The tension in Churchill’s thought between “his acceptance of human equality” and “his admiration for excellence and for the accomplishments of the unequal few” would have disappeared had he “fully embraced on principle or the other.” “This Churchill would not do, probably because he thought that neither in itself reflected the full truth about human nature” (107). The limitations of imperial rule reflect the contradictions of politics itself, limitations and contradiction of politics itself, limitations and contradictions suggesting that political life is not the human life, at least not simply or comprehensively. For Churchill this truth led to an appreciation of the powers of observation and memory called for by painting.
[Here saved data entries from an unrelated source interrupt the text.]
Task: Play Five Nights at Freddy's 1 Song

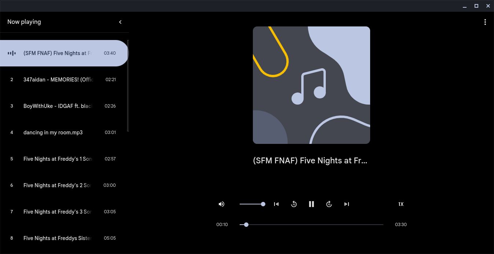Action: pos(64,159)
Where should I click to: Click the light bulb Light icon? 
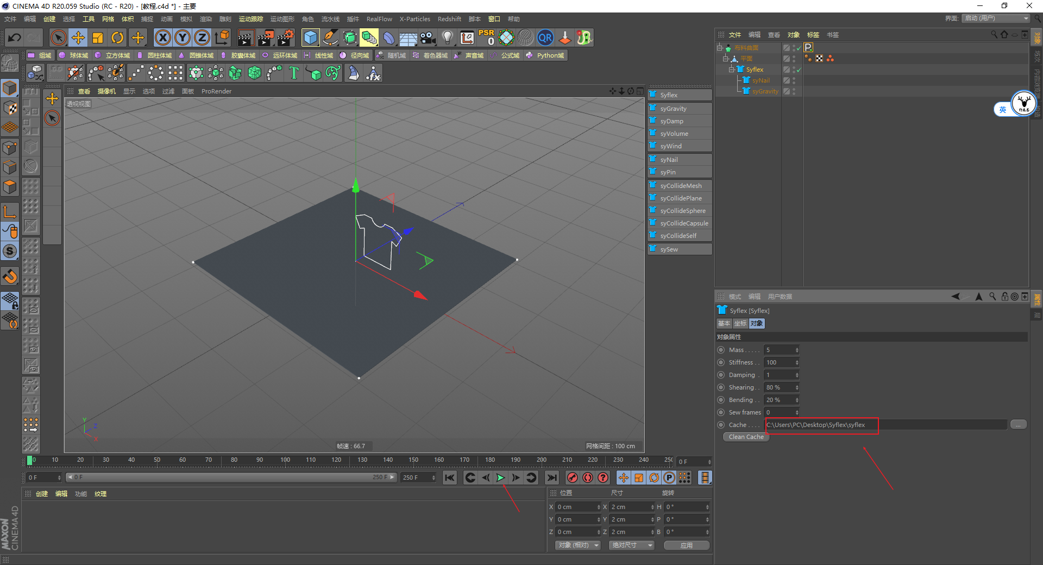447,37
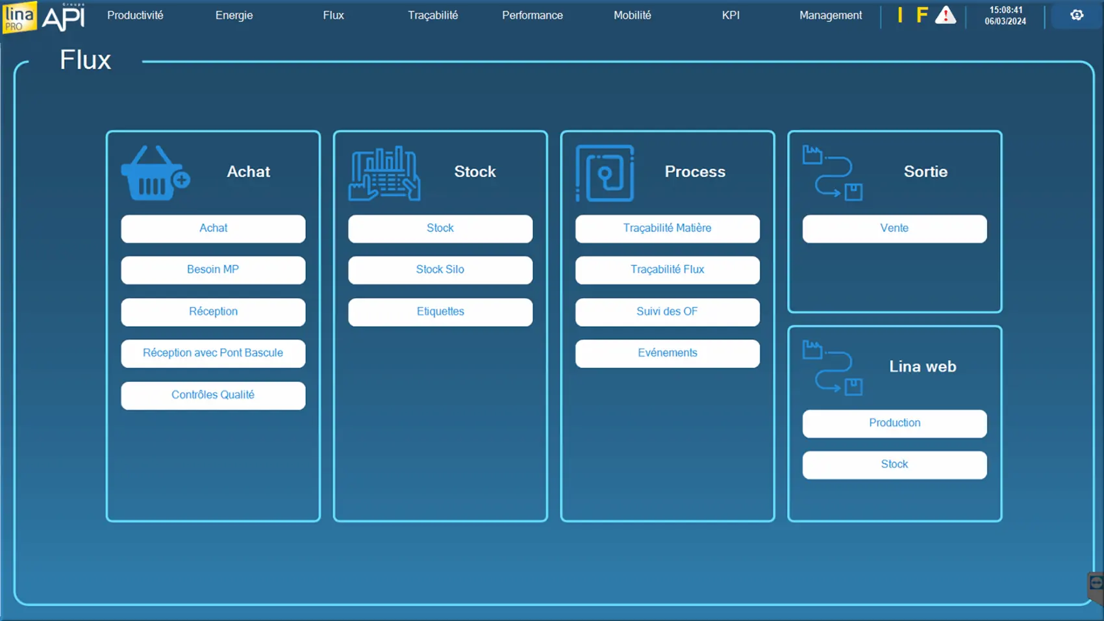
Task: Open the Stock Silo page
Action: 440,270
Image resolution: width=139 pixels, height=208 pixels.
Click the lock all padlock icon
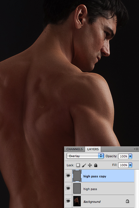[x=96, y=165]
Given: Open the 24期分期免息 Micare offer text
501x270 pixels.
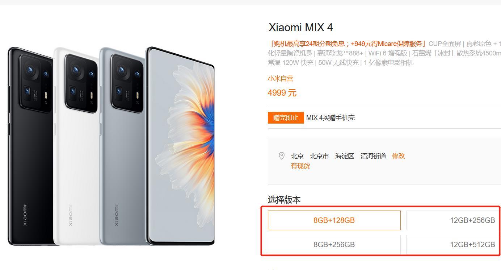Looking at the screenshot, I should click(348, 44).
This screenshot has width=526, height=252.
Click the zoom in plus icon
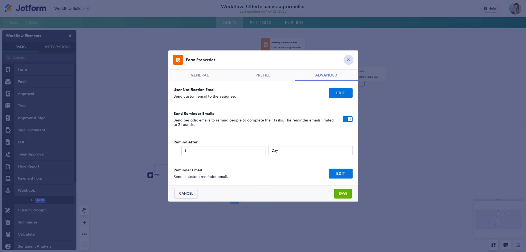[x=84, y=223]
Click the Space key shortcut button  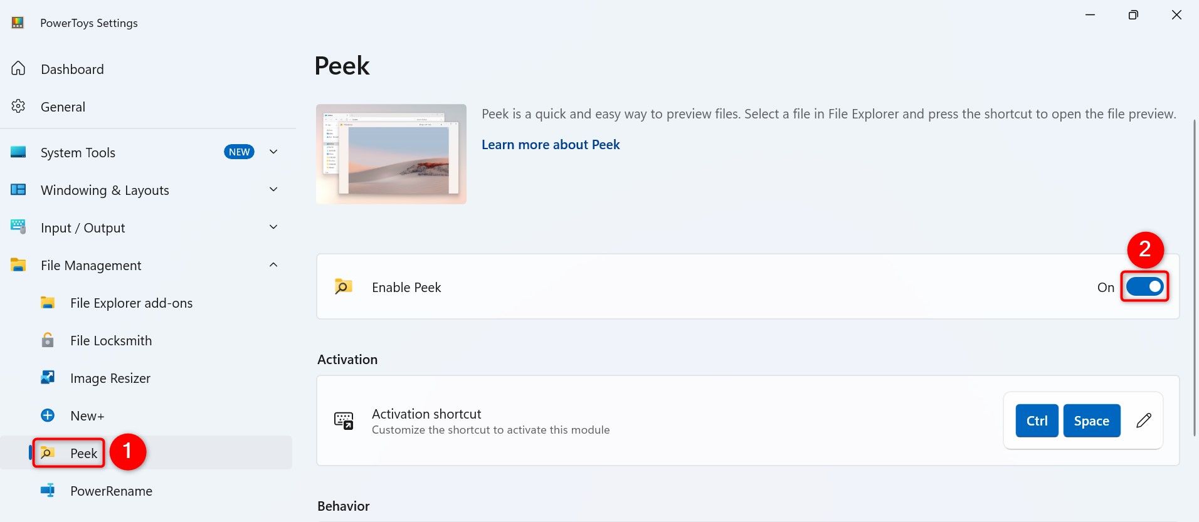coord(1091,420)
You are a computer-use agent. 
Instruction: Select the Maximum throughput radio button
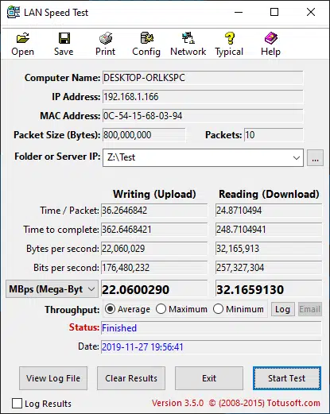tap(161, 309)
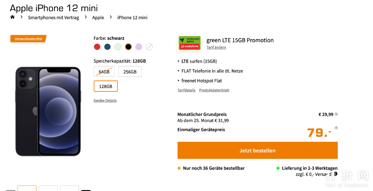
Task: Open the Produktdatenblatt link
Action: point(214,90)
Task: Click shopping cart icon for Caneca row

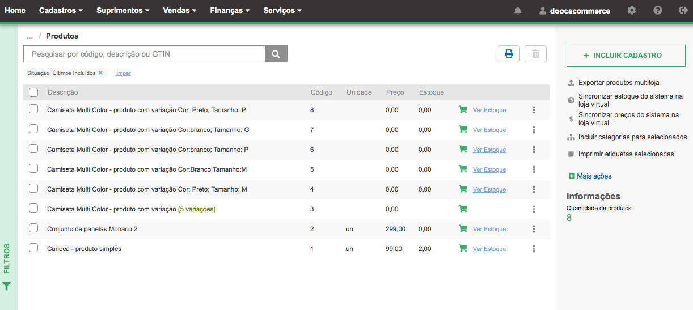Action: (x=463, y=248)
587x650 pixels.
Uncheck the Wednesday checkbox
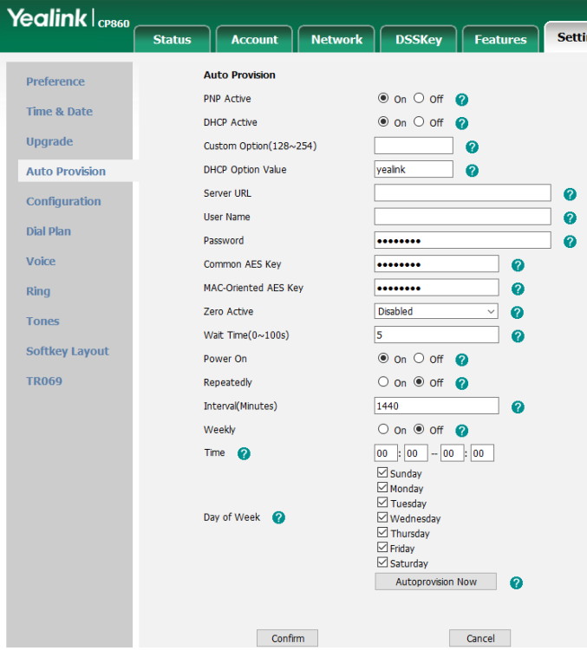pos(382,517)
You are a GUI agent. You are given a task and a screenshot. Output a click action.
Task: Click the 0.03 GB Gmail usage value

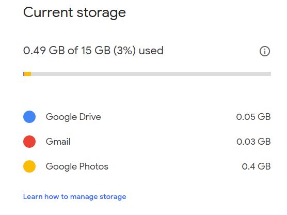(253, 142)
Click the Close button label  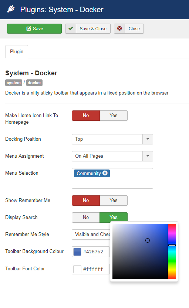click(x=134, y=29)
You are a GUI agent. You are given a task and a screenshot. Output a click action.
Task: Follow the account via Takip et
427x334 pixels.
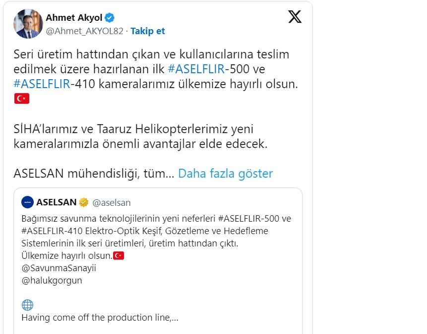coord(148,31)
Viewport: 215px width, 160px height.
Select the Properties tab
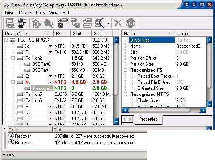click(148, 119)
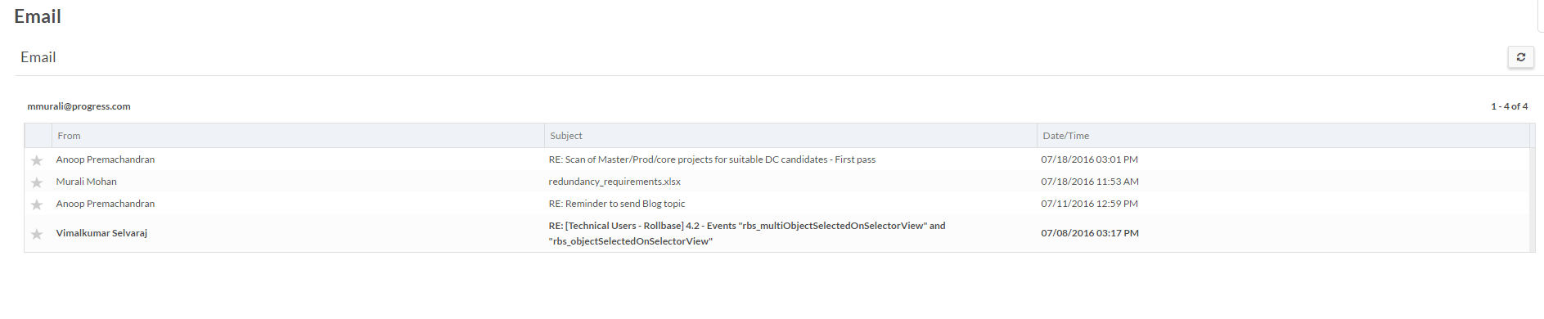The width and height of the screenshot is (1544, 319).
Task: Click the 07/08/2016 03:17 PM timestamp
Action: click(1090, 233)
Churchill also “noted a certain similarity between a philosopher and the uncivilized” man (37)—both of whom enjoy their leisure and want few things. He called the uncivilized man an “unconscious philosopher” (37). Philosophers might well be grateful to Churchill, and in their own way return his admiration. In opposing tyrannies masquerading as final knowledge about human things, Churchill protected philosophy from lapsing into a state of unconsciousness, that is to say barbarism, perhaps even from a death that would have killed the soul instead of liberating it from the body. And there may be more. Professor Harry V. Jaffa, who contributes an illuminating Foreword to this volume, has spoken of the way the example of Churchill’s statesmanship could inspirit a philosopher’s soul in dark times, leading the philosopher to reconsider the classical philosophers who distinguish political from philosophic life without segregating them. Professor Emmert’s thoughtful scholarship, so profoundly at odds with current academic passions and prejudices, brings Churchill’s example to view, not vividly and partially as his own writings did, but wholly or essentially, delivered from the partisan distortions of his time and ours.